As the high priest uttered these words the mother-priestess gave a cry of terror, and, grasping her infant convulsively, gazed with an appealing glance at the goddess.

"We refuse to live as hypocrites," said the youth; "we are no longer twin-souls—we are man and wife and demand to be set free."

"Will you, each of you," said the goddess, "renounce that obedience that makes you factors of deities? Will you dethrone ideal love? Will you throw away palaces and gardens and flowers? Will you forswear the delight of the companionship of twin-souls?"

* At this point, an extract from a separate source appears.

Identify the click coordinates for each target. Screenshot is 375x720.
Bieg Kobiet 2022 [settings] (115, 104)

"We wish to be set free, your holiness," said the youth with firm, set lips.

"Do you no longer value the secrets of magic and sorcery? Do you renounce initiation into the secrets of nature to possess creative force to taste the elixir of life, the secret of the transformation of metals, and, above all, the blessedness of Nirvana? Knowing that love dies in possession do you desire to step forth from paradise into a hard, cold, realistic world, where every experience is a spear driven into the flesh?"

"We dare our fate!" replied the youth. "We ask you, goddess, to set us free."

"I will bring you both before the spiritual council," said Hushnoly, "and, as you are aware, the sentence of the council as provided by the constitution of Egyplosis will be that you, each of you, be imprisoned in separate cells for life, and the child removed and cared for in a distant part of the kingdom. You will henceforth be obliterated from life."